The Student Room Group
Reply 1
How are news websites for you? I also need to practice for an exam in a module for German translation.
you should really just ask your teacher to give you texts- I wouldn't worry too much about technique- if you can pretty accurately convey the meaning of the text (which basically requires knowing what each word or phrase means in context), you'll do fine.
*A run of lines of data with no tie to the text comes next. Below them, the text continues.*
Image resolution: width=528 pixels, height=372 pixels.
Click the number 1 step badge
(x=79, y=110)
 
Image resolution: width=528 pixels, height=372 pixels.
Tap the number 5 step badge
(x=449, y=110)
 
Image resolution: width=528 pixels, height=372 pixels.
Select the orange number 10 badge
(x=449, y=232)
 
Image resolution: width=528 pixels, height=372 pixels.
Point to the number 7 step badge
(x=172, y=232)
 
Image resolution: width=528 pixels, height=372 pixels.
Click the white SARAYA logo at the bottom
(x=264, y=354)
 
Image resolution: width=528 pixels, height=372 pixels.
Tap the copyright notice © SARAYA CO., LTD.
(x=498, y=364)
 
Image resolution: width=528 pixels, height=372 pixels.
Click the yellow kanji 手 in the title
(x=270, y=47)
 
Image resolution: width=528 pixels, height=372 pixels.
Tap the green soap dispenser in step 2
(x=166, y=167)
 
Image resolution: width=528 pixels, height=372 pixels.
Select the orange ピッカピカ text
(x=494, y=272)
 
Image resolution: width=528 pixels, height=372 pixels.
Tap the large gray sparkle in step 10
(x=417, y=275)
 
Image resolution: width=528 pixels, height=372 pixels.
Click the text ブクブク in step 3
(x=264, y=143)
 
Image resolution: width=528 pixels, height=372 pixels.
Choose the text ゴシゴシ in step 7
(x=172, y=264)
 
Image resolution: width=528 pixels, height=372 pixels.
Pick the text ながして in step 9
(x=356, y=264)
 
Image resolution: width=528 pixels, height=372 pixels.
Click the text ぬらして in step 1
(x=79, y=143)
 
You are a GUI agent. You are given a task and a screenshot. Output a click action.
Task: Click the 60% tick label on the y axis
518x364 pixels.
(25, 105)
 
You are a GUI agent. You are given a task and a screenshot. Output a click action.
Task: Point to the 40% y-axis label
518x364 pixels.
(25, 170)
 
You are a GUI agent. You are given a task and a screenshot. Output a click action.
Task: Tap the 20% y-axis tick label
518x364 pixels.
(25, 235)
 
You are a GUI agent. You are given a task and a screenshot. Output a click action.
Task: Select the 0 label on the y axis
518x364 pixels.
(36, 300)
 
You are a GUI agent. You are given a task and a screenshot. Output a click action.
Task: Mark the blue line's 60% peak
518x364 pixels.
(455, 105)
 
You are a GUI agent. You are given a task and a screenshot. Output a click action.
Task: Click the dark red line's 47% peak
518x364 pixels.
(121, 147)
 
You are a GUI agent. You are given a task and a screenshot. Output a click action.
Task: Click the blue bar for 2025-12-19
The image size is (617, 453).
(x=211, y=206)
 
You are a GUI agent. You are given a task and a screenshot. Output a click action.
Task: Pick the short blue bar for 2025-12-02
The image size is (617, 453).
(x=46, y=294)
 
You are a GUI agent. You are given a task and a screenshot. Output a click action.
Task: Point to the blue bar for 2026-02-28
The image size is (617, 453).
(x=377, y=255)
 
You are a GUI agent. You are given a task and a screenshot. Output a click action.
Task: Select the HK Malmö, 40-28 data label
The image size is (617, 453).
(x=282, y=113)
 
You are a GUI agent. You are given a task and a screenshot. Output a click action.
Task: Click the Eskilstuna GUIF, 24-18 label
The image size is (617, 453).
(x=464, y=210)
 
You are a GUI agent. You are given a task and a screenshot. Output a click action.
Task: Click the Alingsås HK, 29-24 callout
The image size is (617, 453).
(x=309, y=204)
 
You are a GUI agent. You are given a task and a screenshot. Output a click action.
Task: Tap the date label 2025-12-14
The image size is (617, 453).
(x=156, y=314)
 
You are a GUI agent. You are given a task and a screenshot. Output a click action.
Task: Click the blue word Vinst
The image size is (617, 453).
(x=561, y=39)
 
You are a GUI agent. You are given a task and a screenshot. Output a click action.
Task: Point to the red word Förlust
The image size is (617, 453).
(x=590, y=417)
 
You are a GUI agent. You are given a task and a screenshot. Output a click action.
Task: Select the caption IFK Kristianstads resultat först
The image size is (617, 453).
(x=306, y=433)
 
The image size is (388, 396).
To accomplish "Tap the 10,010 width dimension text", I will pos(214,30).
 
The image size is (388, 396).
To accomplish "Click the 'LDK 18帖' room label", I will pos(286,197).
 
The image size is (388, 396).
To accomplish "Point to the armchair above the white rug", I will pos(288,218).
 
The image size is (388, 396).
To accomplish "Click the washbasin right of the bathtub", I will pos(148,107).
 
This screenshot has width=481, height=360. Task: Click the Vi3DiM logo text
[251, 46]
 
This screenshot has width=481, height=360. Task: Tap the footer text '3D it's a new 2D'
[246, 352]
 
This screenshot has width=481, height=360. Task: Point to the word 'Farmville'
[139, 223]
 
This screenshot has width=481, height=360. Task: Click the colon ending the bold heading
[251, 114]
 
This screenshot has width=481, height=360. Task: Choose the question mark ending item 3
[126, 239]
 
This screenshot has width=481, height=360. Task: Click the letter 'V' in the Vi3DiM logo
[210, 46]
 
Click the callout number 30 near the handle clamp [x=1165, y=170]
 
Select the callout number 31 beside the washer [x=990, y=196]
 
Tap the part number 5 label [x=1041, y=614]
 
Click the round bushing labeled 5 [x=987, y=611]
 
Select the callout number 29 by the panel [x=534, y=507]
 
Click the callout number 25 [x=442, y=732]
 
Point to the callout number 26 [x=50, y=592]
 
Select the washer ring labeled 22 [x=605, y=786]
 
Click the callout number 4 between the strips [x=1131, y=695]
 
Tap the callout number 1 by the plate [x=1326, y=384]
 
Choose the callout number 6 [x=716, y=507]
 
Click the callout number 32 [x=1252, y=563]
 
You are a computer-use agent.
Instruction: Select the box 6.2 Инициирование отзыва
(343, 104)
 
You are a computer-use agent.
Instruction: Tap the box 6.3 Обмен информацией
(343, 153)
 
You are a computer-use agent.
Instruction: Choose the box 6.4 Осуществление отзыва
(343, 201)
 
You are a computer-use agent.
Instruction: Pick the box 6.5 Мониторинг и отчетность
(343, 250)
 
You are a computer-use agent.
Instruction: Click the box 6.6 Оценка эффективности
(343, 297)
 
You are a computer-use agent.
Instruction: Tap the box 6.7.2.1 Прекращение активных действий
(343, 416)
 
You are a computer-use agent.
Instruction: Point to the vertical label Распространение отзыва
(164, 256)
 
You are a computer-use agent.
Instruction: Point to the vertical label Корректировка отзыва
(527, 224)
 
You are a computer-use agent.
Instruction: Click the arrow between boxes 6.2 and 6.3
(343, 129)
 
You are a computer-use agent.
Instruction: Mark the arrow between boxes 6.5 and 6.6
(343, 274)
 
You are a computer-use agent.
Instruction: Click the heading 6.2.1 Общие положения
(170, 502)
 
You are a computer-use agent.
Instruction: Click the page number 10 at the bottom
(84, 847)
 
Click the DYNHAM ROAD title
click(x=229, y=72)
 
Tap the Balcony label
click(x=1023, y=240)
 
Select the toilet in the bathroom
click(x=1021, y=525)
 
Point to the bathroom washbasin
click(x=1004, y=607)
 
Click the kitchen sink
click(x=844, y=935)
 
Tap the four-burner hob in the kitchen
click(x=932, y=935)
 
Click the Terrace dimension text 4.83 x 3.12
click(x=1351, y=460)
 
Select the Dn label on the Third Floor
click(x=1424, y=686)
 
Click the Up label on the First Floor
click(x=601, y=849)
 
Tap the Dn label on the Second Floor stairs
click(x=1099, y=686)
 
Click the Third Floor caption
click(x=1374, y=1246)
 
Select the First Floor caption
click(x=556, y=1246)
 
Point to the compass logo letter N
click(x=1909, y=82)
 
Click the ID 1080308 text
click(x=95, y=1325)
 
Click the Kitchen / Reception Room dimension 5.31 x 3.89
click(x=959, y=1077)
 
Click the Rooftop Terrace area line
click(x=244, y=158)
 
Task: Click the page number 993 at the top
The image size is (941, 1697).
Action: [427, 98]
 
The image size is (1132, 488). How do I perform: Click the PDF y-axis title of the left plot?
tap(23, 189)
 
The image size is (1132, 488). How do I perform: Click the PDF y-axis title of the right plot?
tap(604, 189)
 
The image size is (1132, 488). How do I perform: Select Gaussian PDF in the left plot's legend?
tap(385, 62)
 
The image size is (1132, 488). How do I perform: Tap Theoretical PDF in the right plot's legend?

Its not really very stylistic at this level- the main thing is to know as much vocab as possible and do a few translations (and past papers) as practice
Reply 3
I'm doing German and French A2 AQA A-Level too, and think this part of the reading & listening is my real downfall in both subjects =S
There don't seem to be any resources online or otherwise for translation practice, so I've resorted to going onto tourist websites, and translating the french/german with their english translation =S not ideal though!!
I think I'm gonna focus on those set phrases they like to use to catch you out, like "more & more" = "immer mehr" etc. cause you can't predict all the vocab they're gonna give you =S

can't believe how soon it is!!
good luck!
xx
Reply 4
also - you could try this:
http://www.aqa.org.uk/qual/gce.php
the new specification GCE papers - they have translations + mark shemes - but there's only one specimen paper =S
Reply 5
I find it useful to just pick a random bit of text from anywhere- say a newspaper or book- try translating it, and then if you have a problem on a particular tense or area- you know that that is what you need to revise. Also don't focus on the vocab, because they are testing you primarily on the grammar, so when practising translating, the first thing you should do is try and spot which grammar point they are testing you on.
Reply 6
There's stuff on OCR's AS papers that you can use!